Solution: max(the area of rectangle which height[i] is the shortest bar)
leftBound[i]: index of the first element less than height[i] starting from the left +1
rightBound[i]: index of the first element less than height[i] starting from the right -1
result = max(height[i]*(rightBound[i]-leftBound[i]))
注意:凡是求左边第一个比它小得数这类问题 用stack 存数组的index
策略是:
如果新来的数大于A[stack.peek()], 直接push i to stack, otherwise stack.pop()直到找到第一个比他小得数停下,push i to stack.
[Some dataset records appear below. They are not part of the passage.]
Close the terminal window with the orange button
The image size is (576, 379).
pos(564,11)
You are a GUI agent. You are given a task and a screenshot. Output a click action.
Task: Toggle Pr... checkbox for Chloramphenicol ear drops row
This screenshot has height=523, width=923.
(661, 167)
这样对一个array来说 只要走一遍就知道每一个数的左边第一个比它小的数是哪个。
O(n) time.
Solution 1. Straightforward Version
public int largestRectangleArea(int[] height) {
if (height == null || height.length == 0) {
return 0;
}
int[] leftBound = new int[height.length];
int[] rightBound = new int[height.length];
Stack<Integer> minStack = new Stack<>();
for (int i = 0; i < height.length; i++) {
while (!minStack.isEmpty() && height[i] <= height[minStack.peek()]) {
minStack.pop();
}
if (minStack.isEmpty()) {
leftBound[i] = 0;
} else {
leftBound[i] = minStack.peek() + 1;
}
minStack.push(i);
}
minStack = new Stack<>();
for (int i = height.length - 1; i >= 0; i--) {
while (!minStack.isEmpty() && height[i] <= height[minStack.peek()]) {
minStack.pop();
}
if (minStack.isEmpty()) {
rightBound[i] = height.length - 1;
} else {
rightBound[i] = minStack.peek() - 1;
}
minStack.push(i);
}
int maxArea = 0;
for (int i = 0; i < height.length; i++) {
int area = height[i] * (rightBound[i] - leftBound[i] + 1);
maxArea = Math.max(maxArea, area);
}
return maxArea;
}
Solution 2. Fancy Version, One pass
public int largestRectangleArea(int[] height) {
if (height == null || height.length == 0) {
return 0;
}
Stack<Integer> minStack = new Stack<>();
int maxArea = 0;
for (int i = 0; i <= height.length; i++) {
int curr = (i == height.length) ? -1 : height[i];
while (!minStack.isEmpty() && curr <= height[minStack.peek()]) {
int tmp = minStack.pop();
int left = minStack.isEmpty() ? 0 : minStack.peek() + 1;
int area = (i - left) * height[tmp];
maxArea = Math.max(area, maxArea);
}
minStack.push(i);
}
return maxArea;
}